Dataset records below:
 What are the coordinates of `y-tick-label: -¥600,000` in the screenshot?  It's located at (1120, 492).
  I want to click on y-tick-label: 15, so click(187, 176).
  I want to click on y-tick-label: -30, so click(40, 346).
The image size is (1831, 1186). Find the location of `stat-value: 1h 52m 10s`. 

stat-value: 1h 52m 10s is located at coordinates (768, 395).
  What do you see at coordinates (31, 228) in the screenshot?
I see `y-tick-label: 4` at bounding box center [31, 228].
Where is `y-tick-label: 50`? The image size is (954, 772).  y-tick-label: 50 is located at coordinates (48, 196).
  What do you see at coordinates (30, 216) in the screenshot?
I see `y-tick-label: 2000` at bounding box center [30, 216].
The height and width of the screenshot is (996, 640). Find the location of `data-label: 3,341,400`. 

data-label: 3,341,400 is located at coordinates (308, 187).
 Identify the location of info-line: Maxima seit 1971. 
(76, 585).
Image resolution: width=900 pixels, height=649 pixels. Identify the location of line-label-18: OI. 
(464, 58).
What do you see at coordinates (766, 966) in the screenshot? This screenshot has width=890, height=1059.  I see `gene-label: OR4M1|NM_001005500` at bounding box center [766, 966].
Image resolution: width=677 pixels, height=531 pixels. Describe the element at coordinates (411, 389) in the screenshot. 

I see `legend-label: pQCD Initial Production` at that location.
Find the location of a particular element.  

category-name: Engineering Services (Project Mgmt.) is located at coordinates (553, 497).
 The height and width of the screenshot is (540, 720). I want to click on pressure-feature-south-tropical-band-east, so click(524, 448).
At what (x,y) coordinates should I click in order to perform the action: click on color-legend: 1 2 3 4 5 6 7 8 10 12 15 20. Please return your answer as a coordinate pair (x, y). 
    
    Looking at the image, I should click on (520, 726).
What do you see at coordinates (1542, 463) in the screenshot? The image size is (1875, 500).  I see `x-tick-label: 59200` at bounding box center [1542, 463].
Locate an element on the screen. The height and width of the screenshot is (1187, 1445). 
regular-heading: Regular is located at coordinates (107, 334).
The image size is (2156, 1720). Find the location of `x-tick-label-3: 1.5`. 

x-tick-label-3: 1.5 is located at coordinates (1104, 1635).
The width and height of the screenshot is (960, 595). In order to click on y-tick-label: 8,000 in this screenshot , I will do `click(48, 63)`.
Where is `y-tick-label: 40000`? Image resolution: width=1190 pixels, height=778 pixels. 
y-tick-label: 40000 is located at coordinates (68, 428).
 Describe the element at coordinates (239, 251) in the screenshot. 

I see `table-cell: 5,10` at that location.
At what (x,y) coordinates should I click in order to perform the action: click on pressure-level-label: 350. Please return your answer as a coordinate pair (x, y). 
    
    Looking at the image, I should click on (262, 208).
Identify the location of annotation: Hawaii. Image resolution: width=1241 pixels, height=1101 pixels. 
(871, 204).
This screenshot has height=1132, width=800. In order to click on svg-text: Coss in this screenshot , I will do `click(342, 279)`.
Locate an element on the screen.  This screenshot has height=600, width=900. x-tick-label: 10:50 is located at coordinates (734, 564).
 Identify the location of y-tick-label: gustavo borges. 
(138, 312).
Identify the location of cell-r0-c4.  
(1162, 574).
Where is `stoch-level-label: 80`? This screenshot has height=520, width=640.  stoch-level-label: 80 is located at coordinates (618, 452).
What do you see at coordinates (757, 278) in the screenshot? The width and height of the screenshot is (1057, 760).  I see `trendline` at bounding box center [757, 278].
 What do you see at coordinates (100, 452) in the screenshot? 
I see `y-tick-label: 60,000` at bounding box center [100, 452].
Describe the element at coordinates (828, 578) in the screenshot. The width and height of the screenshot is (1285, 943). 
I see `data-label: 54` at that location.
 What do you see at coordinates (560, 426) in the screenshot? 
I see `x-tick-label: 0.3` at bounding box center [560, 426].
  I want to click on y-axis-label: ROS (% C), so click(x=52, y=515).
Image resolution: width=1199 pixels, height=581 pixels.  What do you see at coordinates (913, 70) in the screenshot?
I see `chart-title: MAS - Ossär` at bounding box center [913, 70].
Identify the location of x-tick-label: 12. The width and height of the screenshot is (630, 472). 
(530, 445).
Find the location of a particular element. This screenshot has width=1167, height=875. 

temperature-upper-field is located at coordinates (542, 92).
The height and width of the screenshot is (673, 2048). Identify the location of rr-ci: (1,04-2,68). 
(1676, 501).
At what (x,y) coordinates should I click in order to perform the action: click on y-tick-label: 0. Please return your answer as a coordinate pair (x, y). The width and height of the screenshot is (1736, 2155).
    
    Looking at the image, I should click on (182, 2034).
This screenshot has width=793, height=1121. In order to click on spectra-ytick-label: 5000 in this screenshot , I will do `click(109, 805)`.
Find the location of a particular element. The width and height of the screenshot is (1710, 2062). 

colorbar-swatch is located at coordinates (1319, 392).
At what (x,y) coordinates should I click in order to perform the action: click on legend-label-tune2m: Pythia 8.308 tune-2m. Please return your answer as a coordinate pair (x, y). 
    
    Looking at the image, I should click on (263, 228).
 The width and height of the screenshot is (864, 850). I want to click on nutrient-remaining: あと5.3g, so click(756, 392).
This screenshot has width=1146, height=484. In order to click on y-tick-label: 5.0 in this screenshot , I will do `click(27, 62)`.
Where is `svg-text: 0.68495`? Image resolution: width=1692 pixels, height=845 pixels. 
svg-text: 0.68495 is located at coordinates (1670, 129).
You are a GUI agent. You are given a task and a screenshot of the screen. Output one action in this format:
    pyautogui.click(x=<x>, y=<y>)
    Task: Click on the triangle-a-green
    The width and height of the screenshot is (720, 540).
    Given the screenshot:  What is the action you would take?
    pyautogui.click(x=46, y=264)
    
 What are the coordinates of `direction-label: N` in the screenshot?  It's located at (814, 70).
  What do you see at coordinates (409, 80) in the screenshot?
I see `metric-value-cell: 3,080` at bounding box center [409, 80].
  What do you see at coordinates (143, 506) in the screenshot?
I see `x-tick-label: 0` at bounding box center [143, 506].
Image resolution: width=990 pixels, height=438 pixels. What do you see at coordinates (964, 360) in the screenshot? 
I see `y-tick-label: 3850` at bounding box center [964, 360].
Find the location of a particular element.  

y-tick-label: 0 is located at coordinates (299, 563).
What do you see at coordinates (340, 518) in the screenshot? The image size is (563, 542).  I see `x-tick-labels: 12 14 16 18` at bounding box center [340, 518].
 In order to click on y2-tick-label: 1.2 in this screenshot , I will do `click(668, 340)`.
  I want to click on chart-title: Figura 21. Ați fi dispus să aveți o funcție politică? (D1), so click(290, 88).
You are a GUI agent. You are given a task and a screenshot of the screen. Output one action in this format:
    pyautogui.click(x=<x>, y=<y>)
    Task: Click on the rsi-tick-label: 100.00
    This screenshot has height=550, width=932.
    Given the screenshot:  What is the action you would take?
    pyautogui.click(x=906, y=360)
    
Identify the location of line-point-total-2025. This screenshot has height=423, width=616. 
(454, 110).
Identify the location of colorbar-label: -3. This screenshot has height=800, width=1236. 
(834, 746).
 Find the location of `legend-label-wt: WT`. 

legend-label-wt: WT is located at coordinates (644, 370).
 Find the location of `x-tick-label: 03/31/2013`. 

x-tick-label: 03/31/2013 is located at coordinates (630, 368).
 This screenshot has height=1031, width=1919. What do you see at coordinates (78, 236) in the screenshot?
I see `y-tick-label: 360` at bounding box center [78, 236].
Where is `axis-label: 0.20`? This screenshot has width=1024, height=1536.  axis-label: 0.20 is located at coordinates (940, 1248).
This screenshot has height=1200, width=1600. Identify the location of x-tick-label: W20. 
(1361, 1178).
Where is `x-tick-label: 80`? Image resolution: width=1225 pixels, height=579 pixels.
End of Dataset records.
__What the exercise asks__:
Can you output all of the items above again, word for word and in the same order?

__Solution__:
 What are the coordinates of `y-tick-label: -¥600,000` in the screenshot?  It's located at (1120, 492).
  I want to click on y-tick-label: 15, so click(187, 176).
  I want to click on y-tick-label: -30, so click(40, 346).
The image size is (1831, 1186). Find the location of `stat-value: 1h 52m 10s`. 

stat-value: 1h 52m 10s is located at coordinates (768, 395).
  What do you see at coordinates (31, 228) in the screenshot?
I see `y-tick-label: 4` at bounding box center [31, 228].
Where is `y-tick-label: 50`? The image size is (954, 772).  y-tick-label: 50 is located at coordinates (48, 196).
  What do you see at coordinates (30, 216) in the screenshot?
I see `y-tick-label: 2000` at bounding box center [30, 216].
The height and width of the screenshot is (996, 640). Find the location of `data-label: 3,341,400`. 

data-label: 3,341,400 is located at coordinates (308, 187).
 Identify the location of info-line: Maxima seit 1971. 
(76, 585).
Image resolution: width=900 pixels, height=649 pixels. Identify the location of line-label-18: OI. 
(464, 58).
What do you see at coordinates (766, 966) in the screenshot? This screenshot has width=890, height=1059.  I see `gene-label: OR4M1|NM_001005500` at bounding box center [766, 966].
Image resolution: width=677 pixels, height=531 pixels. Describe the element at coordinates (411, 389) in the screenshot. 

I see `legend-label: pQCD Initial Production` at that location.
Find the location of a particular element.  

category-name: Engineering Services (Project Mgmt.) is located at coordinates (553, 497).
 The height and width of the screenshot is (540, 720). I want to click on pressure-feature-south-tropical-band-east, so click(524, 448).
At what (x,y) coordinates should I click in order to perform the action: click on color-legend: 1 2 3 4 5 6 7 8 10 12 15 20. Please return your answer as a coordinate pair (x, y). 
    
    Looking at the image, I should click on (520, 726).
What do you see at coordinates (1542, 463) in the screenshot? The image size is (1875, 500).  I see `x-tick-label: 59200` at bounding box center [1542, 463].
Locate an element on the screen. The height and width of the screenshot is (1187, 1445). 
regular-heading: Regular is located at coordinates (107, 334).
The image size is (2156, 1720). Find the location of `x-tick-label-3: 1.5`. 

x-tick-label-3: 1.5 is located at coordinates (1104, 1635).
The width and height of the screenshot is (960, 595). In order to click on y-tick-label: 8,000 in this screenshot , I will do `click(48, 63)`.
Where is `y-tick-label: 40000`? Image resolution: width=1190 pixels, height=778 pixels. 
y-tick-label: 40000 is located at coordinates (68, 428).
 Describe the element at coordinates (239, 251) in the screenshot. 

I see `table-cell: 5,10` at that location.
At what (x,y) coordinates should I click in order to perform the action: click on pressure-level-label: 350. Please return your answer as a coordinate pair (x, y). 
    
    Looking at the image, I should click on (262, 208).
Identify the location of annotation: Hawaii. Image resolution: width=1241 pixels, height=1101 pixels. 
(871, 204).
This screenshot has height=1132, width=800. In order to click on svg-text: Coss in this screenshot , I will do `click(342, 279)`.
Locate an element on the screen.  This screenshot has height=600, width=900. x-tick-label: 10:50 is located at coordinates (734, 564).
 Identify the location of y-tick-label: gustavo borges. 
(138, 312).
Identify the location of cell-r0-c4.  
(1162, 574).
Where is `stoch-level-label: 80`? This screenshot has height=520, width=640.  stoch-level-label: 80 is located at coordinates (618, 452).
What do you see at coordinates (757, 278) in the screenshot? The width and height of the screenshot is (1057, 760).  I see `trendline` at bounding box center [757, 278].
 What do you see at coordinates (100, 452) in the screenshot? 
I see `y-tick-label: 60,000` at bounding box center [100, 452].
Describe the element at coordinates (828, 578) in the screenshot. The width and height of the screenshot is (1285, 943). 
I see `data-label: 54` at that location.
 What do you see at coordinates (560, 426) in the screenshot? 
I see `x-tick-label: 0.3` at bounding box center [560, 426].
  I want to click on y-axis-label: ROS (% C), so click(x=52, y=515).
Image resolution: width=1199 pixels, height=581 pixels.  What do you see at coordinates (913, 70) in the screenshot?
I see `chart-title: MAS - Ossär` at bounding box center [913, 70].
Identify the location of x-tick-label: 12. The width and height of the screenshot is (630, 472). 
(530, 445).
Find the location of a particular element. This screenshot has width=1167, height=875. 

temperature-upper-field is located at coordinates (542, 92).
The height and width of the screenshot is (673, 2048). Identify the location of rr-ci: (1,04-2,68). 
(1676, 501).
At what (x,y) coordinates should I click in order to perform the action: click on y-tick-label: 0. Please return your answer as a coordinate pair (x, y). The width and height of the screenshot is (1736, 2155).
    
    Looking at the image, I should click on (182, 2034).
This screenshot has width=793, height=1121. In order to click on spectra-ytick-label: 5000 in this screenshot , I will do `click(109, 805)`.
Find the location of a particular element. The width and height of the screenshot is (1710, 2062). 

colorbar-swatch is located at coordinates (1319, 392).
At what (x,y) coordinates should I click in order to perform the action: click on legend-label-tune2m: Pythia 8.308 tune-2m. Please return your answer as a coordinate pair (x, y). 
    
    Looking at the image, I should click on (263, 228).
 The width and height of the screenshot is (864, 850). I want to click on nutrient-remaining: あと5.3g, so click(756, 392).
This screenshot has width=1146, height=484. In order to click on y-tick-label: 5.0 in this screenshot , I will do `click(27, 62)`.
Where is `svg-text: 0.68495`? Image resolution: width=1692 pixels, height=845 pixels. 
svg-text: 0.68495 is located at coordinates (1670, 129).
You are a GUI agent. You are given a task and a screenshot of the screen. Output one action in this format:
    pyautogui.click(x=<x>, y=<y>)
    Task: Click on the triangle-a-green
    The width and height of the screenshot is (720, 540).
    Given the screenshot:  What is the action you would take?
    pyautogui.click(x=46, y=264)
    
 What are the coordinates of `direction-label: N` in the screenshot?  It's located at (814, 70).
  What do you see at coordinates (409, 80) in the screenshot?
I see `metric-value-cell: 3,080` at bounding box center [409, 80].
  What do you see at coordinates (143, 506) in the screenshot?
I see `x-tick-label: 0` at bounding box center [143, 506].
Image resolution: width=990 pixels, height=438 pixels. What do you see at coordinates (964, 360) in the screenshot? 
I see `y-tick-label: 3850` at bounding box center [964, 360].
Find the location of a particular element.  

y-tick-label: 0 is located at coordinates (299, 563).
What do you see at coordinates (340, 518) in the screenshot? The image size is (563, 542).  I see `x-tick-labels: 12 14 16 18` at bounding box center [340, 518].
 In order to click on y2-tick-label: 1.2 in this screenshot , I will do `click(668, 340)`.
  I want to click on chart-title: Figura 21. Ați fi dispus să aveți o funcție politică? (D1), so click(290, 88).
You are a GUI agent. You are given a task and a screenshot of the screen. Output one action in this format:
    pyautogui.click(x=<x>, y=<y>)
    Task: Click on the rsi-tick-label: 100.00
    This screenshot has height=550, width=932.
    Given the screenshot:  What is the action you would take?
    pyautogui.click(x=906, y=360)
    
Identify the location of line-point-total-2025. This screenshot has height=423, width=616. 
(454, 110).
Identify the location of colorbar-label: -3. This screenshot has height=800, width=1236. 
(834, 746).
 Find the location of `legend-label-wt: WT`. 

legend-label-wt: WT is located at coordinates (644, 370).
 Find the location of `x-tick-label: 03/31/2013`. 

x-tick-label: 03/31/2013 is located at coordinates (630, 368).
 This screenshot has height=1031, width=1919. What do you see at coordinates (78, 236) in the screenshot?
I see `y-tick-label: 360` at bounding box center [78, 236].
Where is `axis-label: 0.20`? This screenshot has width=1024, height=1536.  axis-label: 0.20 is located at coordinates (940, 1248).
This screenshot has height=1200, width=1600. Identify the location of x-tick-label: W20. 
(1361, 1178).
Where is `x-tick-label: 80`? Image resolution: width=1225 pixels, height=579 pixels.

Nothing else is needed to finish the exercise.